Title: The Remains of the Day
Author: Kazuo Ishiguro
Publisher: Knopf Canada
Source: Provided by my work as a promotion for this book
Check this book out on Goodreads.
In 1956, Stevens, a long-serving butler at Darlington Hall, decides to take a motoring trip through the West Country. The six-day excursion becomes a journey into the past of Stevens and England, a past that takes in fascism, two world wars and an unrealised love between the butler and his housekeeper. (Source: Goodreads)
Mr. Stevens is taking a trip to visit a former employee of the household where he is the butler. This journey to the country becomes a journey to the past, leading Stevens to contemplate many aspects of his personal and work life which he has previously ignored. The story culminates with the meeting of Stevens and this former employee, Miss Kenton.
I don’t think I’ll go into too much detail with this review, it’ll likely be a mini-review, because I think that personally I can’t say much. I think a near perfect review and summing up of the story comes from Salman Rushdie’s introduction that is included in the edition of the book I have. I do have a few things to say however, most importantly that I loved this book. This is the second book by Ishiguro that I have read and as with the first, Never Let Me Go, Ishiguro captured my attention and riveted me to the end with his skillful writing and the social commentary he weaves throughout.
This book has something of a slow pace, it took me much longer than expected to read it. I wasn’t really put off by the pace, it was relaxing and allowed me to enjoy the book without any sense of urgency or rush. I also found that it gave me more time to contemplate and absorb the things that Stevens is being used to present. Stevens is thinking back on the past and it works to do a few things. The most obvious is this presentation of social change in England surrounding World War II. Stevens as a butler to a Lord is able to see first hand the way in which the war changes how society functions. Beyond this the book also looks at this personal journey for Stevens wherein he deals with his own life – and the ways in which he’s wasted it all. The question of “dignity” – what is it, how does one possess it – comes up throughout the book and you see these many angles about “dignity” and what you feel for Stevens in regard to this changes throughout. Especially as his former employer’s political situation comes into clearer focus. The story, while slow, is powerful and interesting.
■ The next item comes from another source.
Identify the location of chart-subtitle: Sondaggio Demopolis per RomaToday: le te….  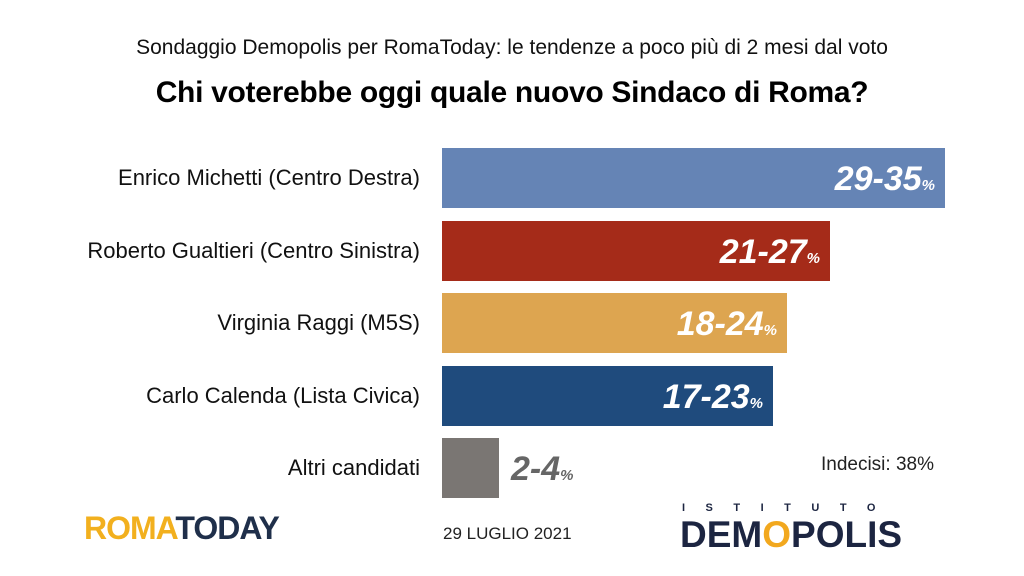
(512, 48). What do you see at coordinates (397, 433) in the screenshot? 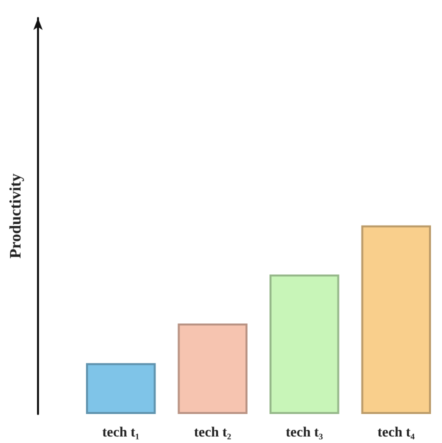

Ishiguro’s writing is beautiful, there’s really nothing else to say about it, it’s simply beautiful. His writing is captivating even when not a lot happens. Throughout the book we don’t see much action, but I honestly couldn’t stop reading because I was so captivated by the writing. This book has a undercurrent of emotion that is really powerful without being in your face. I also, personally, really love how Ishiguro is able to capture this sense of England – the butlers and the posh speech – so well, it just comes across to clearly that you are absorbed into this Jeeves-esque character.
I absolutely loved this book, and highly recommend it. Ishiguro is one of the most skilled writers that I know of so I highly recommend you check out any of his books.